I just took an intense tutorial in craniosacral therapy…. very small class, very personal attention…  at this level, we are working inside the mouth, as well as evaluating dysfunctions of the sphenoid bone.  As you might imagine, this is quite an intimate experience, and you really have to have a high level of trust with your partner to allow yourself to accept their fingers all the way to the back of your jaw.  Even more trusting than that, we also incorporated an element from another type of therapy in which we work inside the nasal cavity.  We have to move very slowly, and with great subtlety, and feel when the client's body will allow us to move forward and not before.  We are using our felt sense and intuition and nonverbal communication all at the same time.  It's terribly fascinating work, to experience how such subtle movements can affect the entire somato-emotional body.  

On the second day of the workshop, we worked in the mouth, releasing the zygoma (cheekbones) and the musculature, and ended by working inside the nose.  When one of the instructors adjusted my nose and then my cheekbones, I had a huge energetic release that made my entire body unwind, and I couldn't even stand up afterwards.  I felt spaced out for hours, slept like the dead, and woke up with my neck and shoulder feeling good, a sensation that is very unusual for me.  The tension that had lodged itself in my facial bones got to be released, and the effects were profound.



Then, just the other day, there were large earthquakes in both Colorado and Washington DC.  It made me think about not only long-held tension in myself, but long-held tension in the Earth.  When my tension was released by a subtle movement of facial bones, my entire body was affected:  and as the glaciers retreat, and huge amounts of weight are released from the crust of the earth, the Earth too is affected, all over.  It's as if the planet was stretching, and in stretching, all the pops and creaks of re-adjusting bones and ligaments must occur as well.

image from the USGS


Just like when people work with horses and we must accept that they are so much more physically powerful than us that we cannot boss them around, that we must work in harmony with them, so too must we accept that we cannot boss around the Earth.  We must work in harmony and balance and flow with this planet that sustains us (despite all the abuse we give to it!), and recognize that, when it comes right down to it,  we are really at its mercy.  We are puny, and the Earth is big.  No matter how much we may attempt to modify and bend the planet to our will, Nature always wins.

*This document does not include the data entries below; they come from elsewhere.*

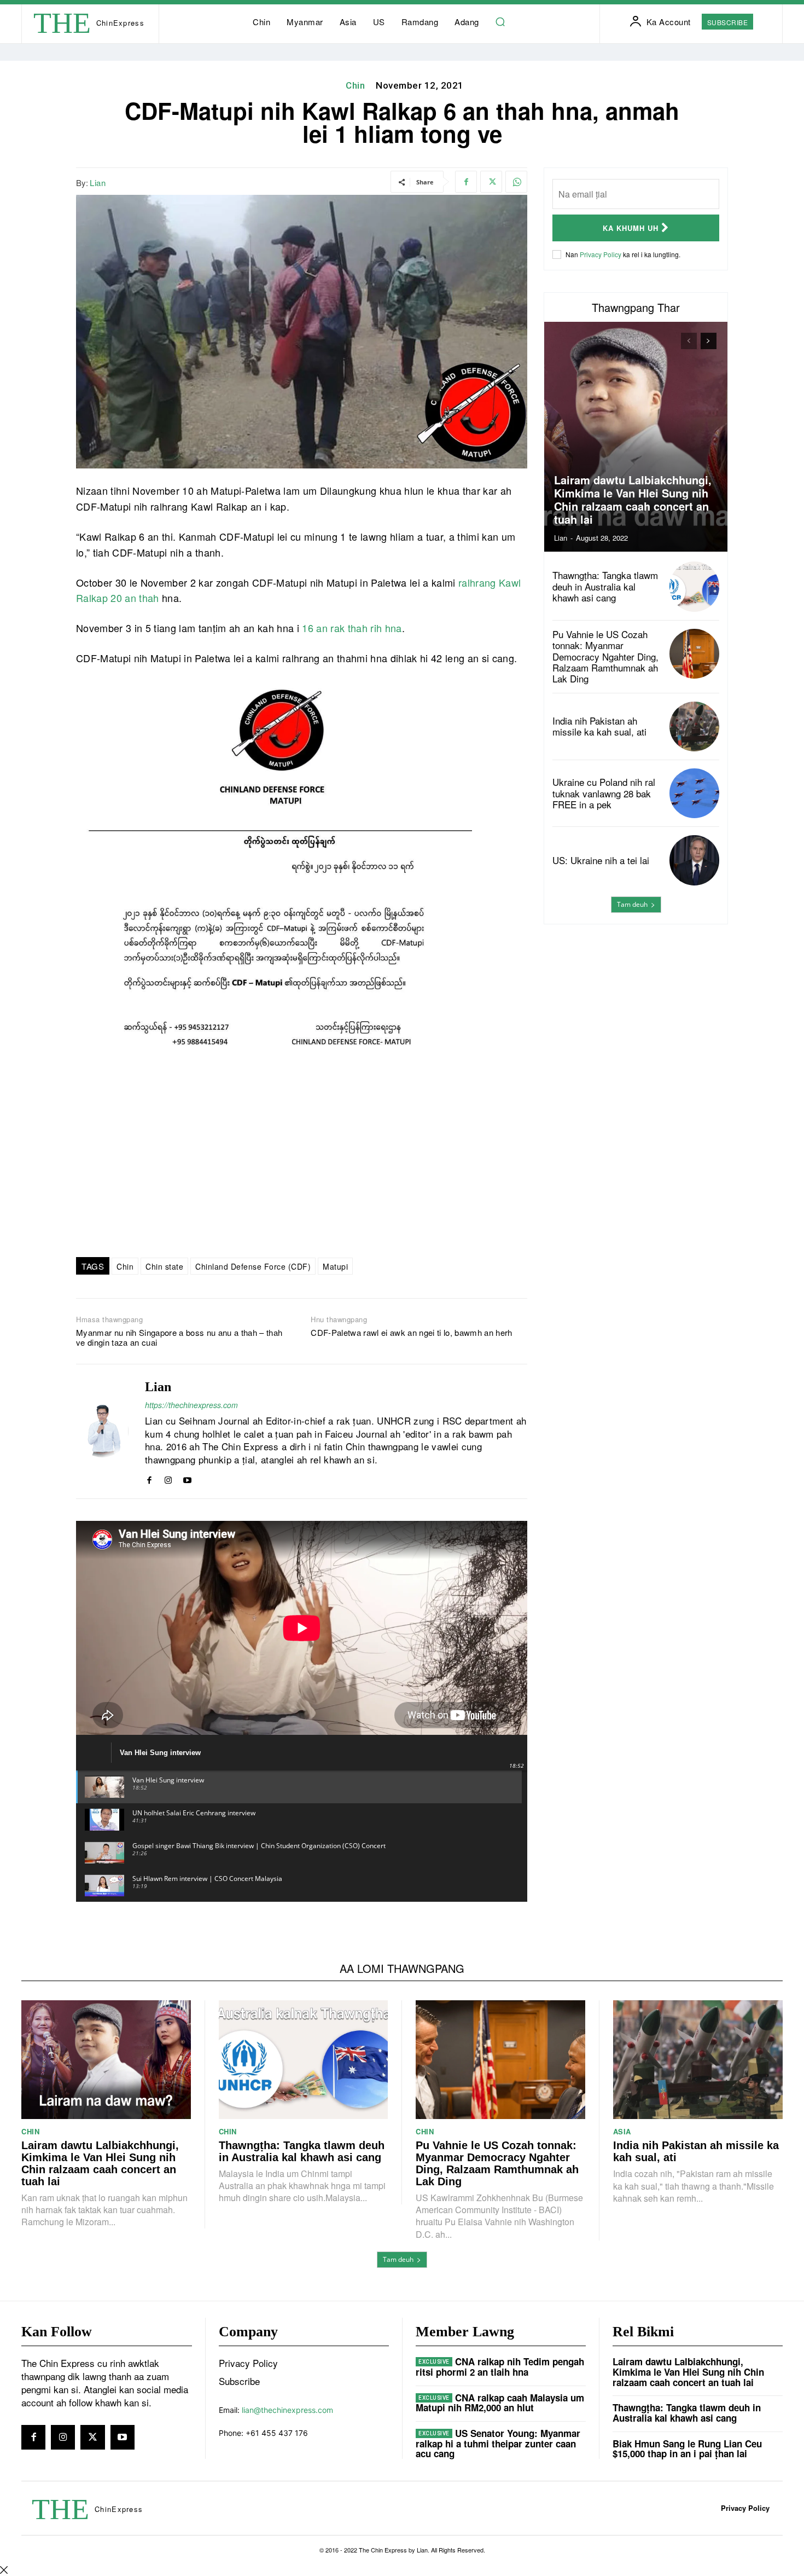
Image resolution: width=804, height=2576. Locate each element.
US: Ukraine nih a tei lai (600, 860)
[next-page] (708, 341)
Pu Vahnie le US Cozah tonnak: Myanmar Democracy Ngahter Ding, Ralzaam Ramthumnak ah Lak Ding (605, 656)
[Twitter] (491, 182)
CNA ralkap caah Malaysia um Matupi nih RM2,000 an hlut (500, 2403)
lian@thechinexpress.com (287, 2410)
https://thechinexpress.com (191, 1404)
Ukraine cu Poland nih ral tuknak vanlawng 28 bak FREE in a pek (603, 793)
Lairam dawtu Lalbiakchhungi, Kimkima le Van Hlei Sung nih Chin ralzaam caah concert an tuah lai (633, 499)
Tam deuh (632, 904)
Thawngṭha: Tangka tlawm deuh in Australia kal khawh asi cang (605, 586)
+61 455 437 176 (277, 2433)
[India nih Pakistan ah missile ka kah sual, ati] (694, 726)
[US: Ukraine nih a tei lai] (694, 860)
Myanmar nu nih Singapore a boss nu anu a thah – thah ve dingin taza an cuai (179, 1337)
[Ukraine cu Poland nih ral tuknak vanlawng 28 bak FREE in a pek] (694, 793)
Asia (622, 2131)
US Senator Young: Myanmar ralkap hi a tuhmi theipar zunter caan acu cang (498, 2443)
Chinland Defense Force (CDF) (253, 1266)
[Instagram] (168, 1478)
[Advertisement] (636, 1017)
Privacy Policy (600, 254)
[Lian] (102, 1431)
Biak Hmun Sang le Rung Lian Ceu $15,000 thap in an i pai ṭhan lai (687, 2449)
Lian (98, 183)
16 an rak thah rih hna (351, 628)
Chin (355, 85)
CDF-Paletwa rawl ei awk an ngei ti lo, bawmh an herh (411, 1333)
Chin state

                                                                 **************************

The most curious thing about practicing craniosacral therapy and polarity therapy is how much the therapist's intuition comes into play.  The closest thing I can relate it to is how, when a horse and rider are communicating well, everything just flows -- there is a nonverbal connection that allows perfect synchronicity and harmony of action.  The more I learn about connecting with people, the greater my connections become with the energies of the world and the Universe:  or maybe it is the other way around....  and the stronger the connections, the more interesting this ride becomes.